Suzanne M. de la Monte M.D., M.P.H., E. Tessa Hedley-Whyte M.D.
DOI: http://dx.doi.org/10.1097/00005072-199009000-00006 509-520 First published online: 1 September 1990

Abstract

Morphometric analysis was used to measure cross-sectional areas of cerebral structures in middle-aged patients with Down's syndrome (N=5) for comparison with data obtained from individuals with senile dementia of the Alzheimer type (N=16) and neuropathologically normal controls (N=14). Down's syndrome was distinguished from Alzheimer's disease by the 19% lower mean brain weight which was associated with more pronounced reductions in the areas of both cortex and white matter. However, the differences were most striking in the anterior frontal and anterior temporal regions where the effects of arrested neurodevelopment are grossly evident.

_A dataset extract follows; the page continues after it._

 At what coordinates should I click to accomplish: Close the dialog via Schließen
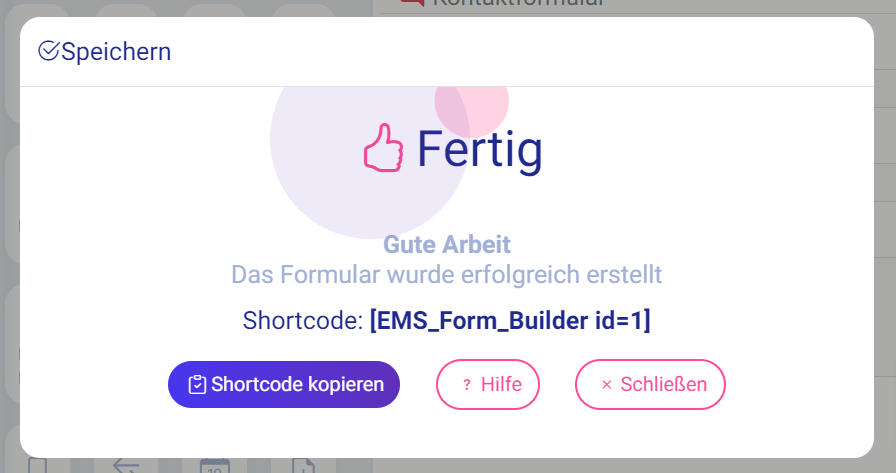[x=650, y=384]
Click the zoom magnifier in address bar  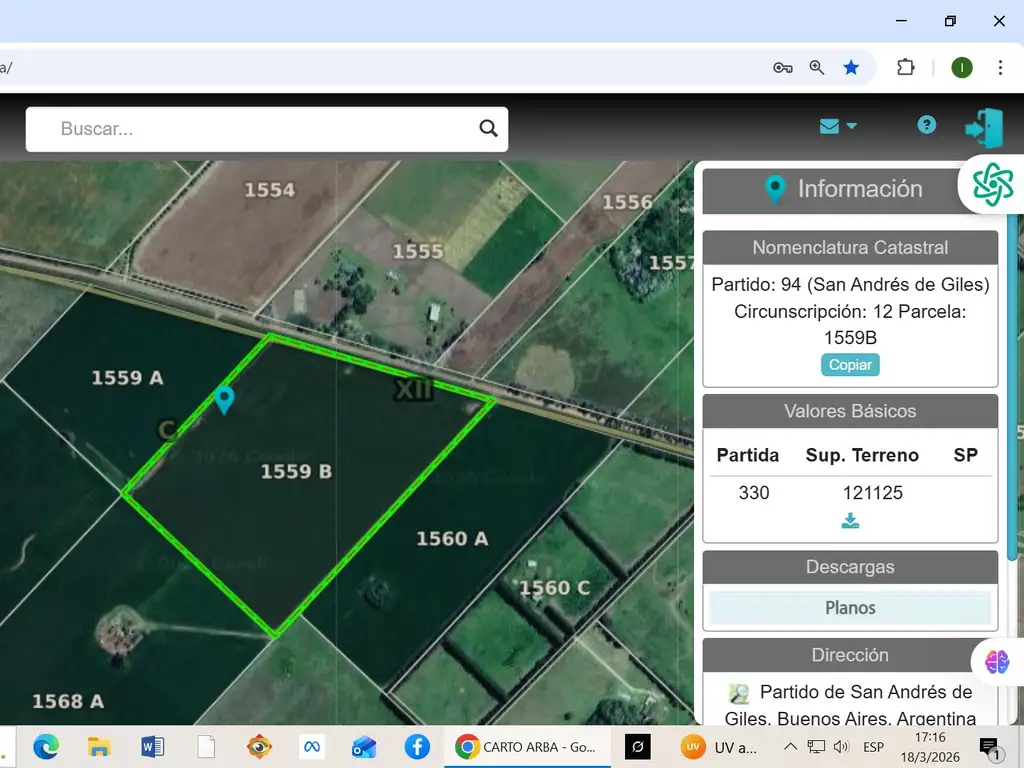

In addition, in Down's syndrome the amygdala was significantly smaller than in Alzheimer's disease. In both Down's syndrome and Alzheimer's disease, shrinkage of the cortical ribbon was associated with abundant neuritic plaques and neurofibrillary tangles, while white matter atrophy was associated with histopathological evidence of axonal degeneration. These findings suggest that in Down's syndrome the reduction in volume in the posterior portion of the cerebrum relative to controls is largely due to acquired lesions of Alzheimer's disease, whereas anteriorly and within certain subcortical nuclei, the effects of both Alzehimer's disease and arrested neurodevelopment are manifested. Moreover, the finding of white matter lesions in Down's syndrome corroborates the notion that white matter degeneration is a fundamental component of the Alzheimer's disease process.

Key Words
  • Alzheimer's disease
  • Atrophy cerebral
  • Dementia
  • Down's syndrome
  • Morphometry